TASK OBJECTIVE:
Please reproduce the entries below exactly from the line with "Task: Share listing via Хуваалцах button" through their last line, leaving out any pictures.

========================

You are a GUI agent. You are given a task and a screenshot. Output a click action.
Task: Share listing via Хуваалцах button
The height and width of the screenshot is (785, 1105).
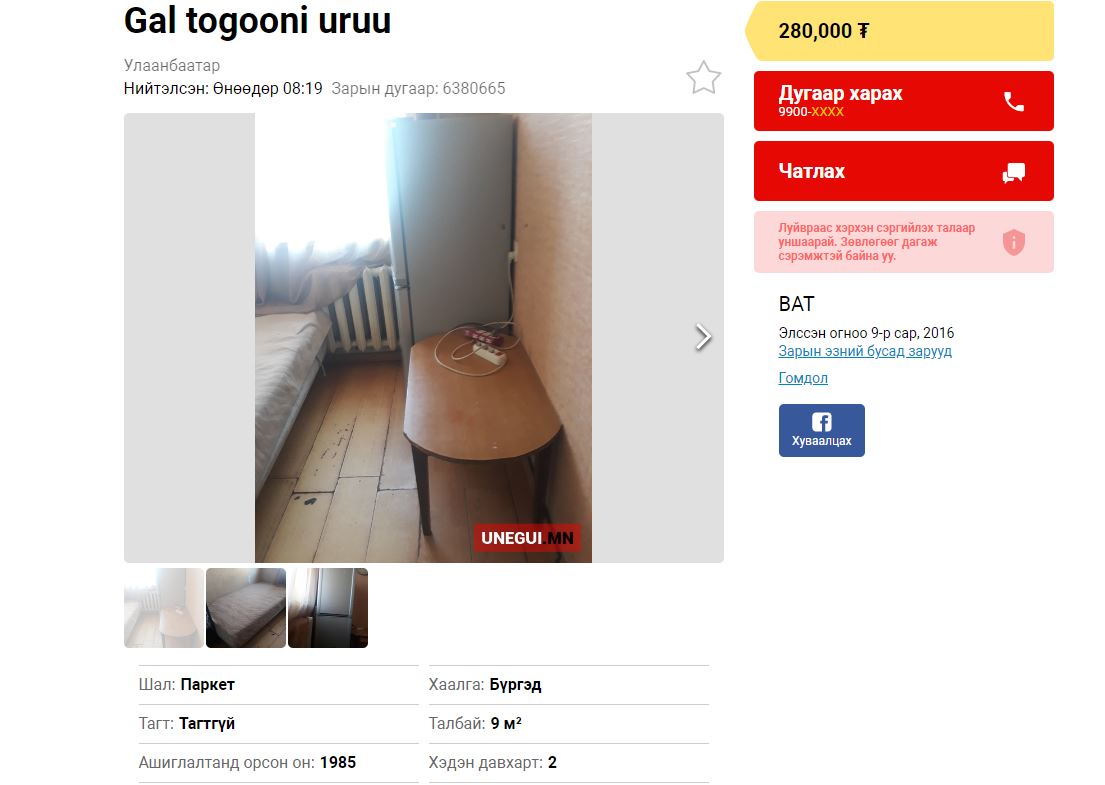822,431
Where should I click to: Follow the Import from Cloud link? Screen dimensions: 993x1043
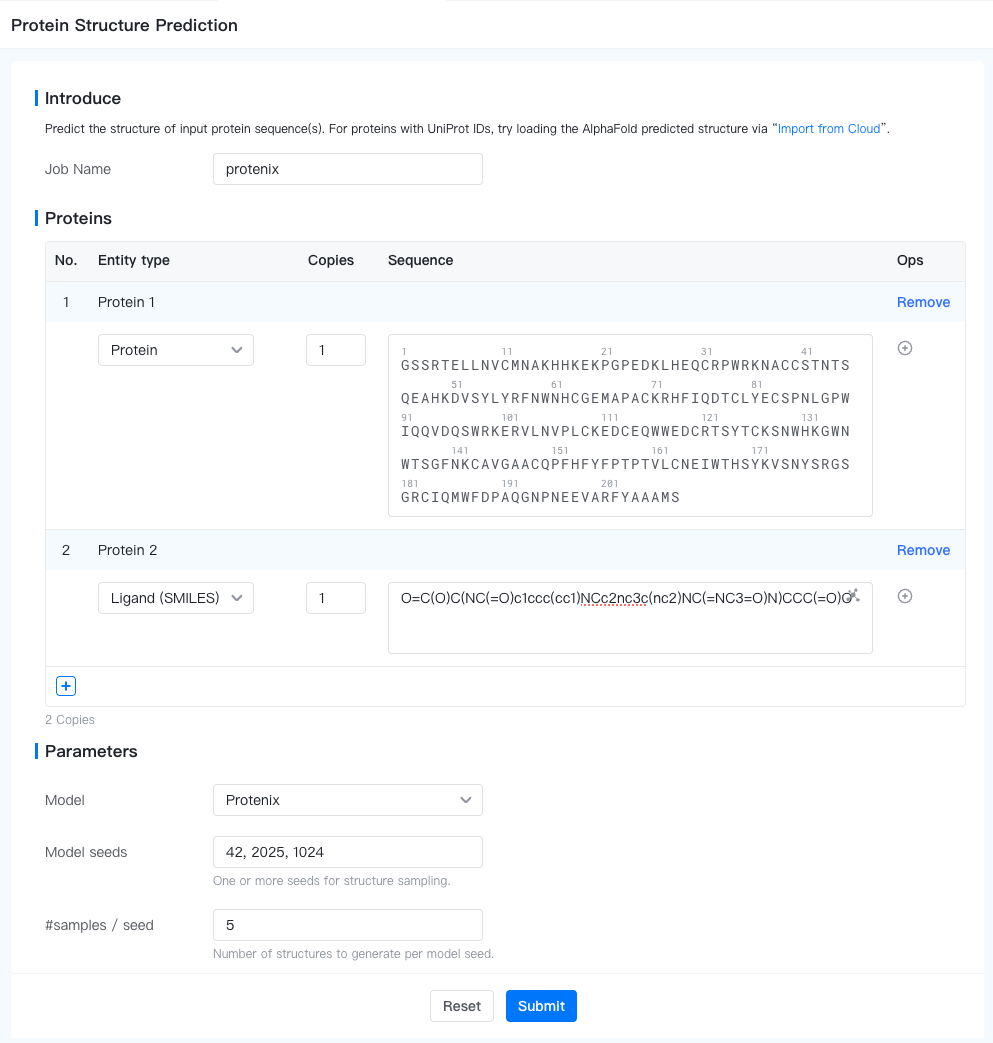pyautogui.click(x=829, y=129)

========================

THE COMPLETED TASK:
Task: Share listing via Хуваалцах button
The height and width of the screenshot is (785, 1105).
822,431
Where should I click to: Follow the Import from Cloud link? Screen dimensions: 993x1043
pyautogui.click(x=829, y=129)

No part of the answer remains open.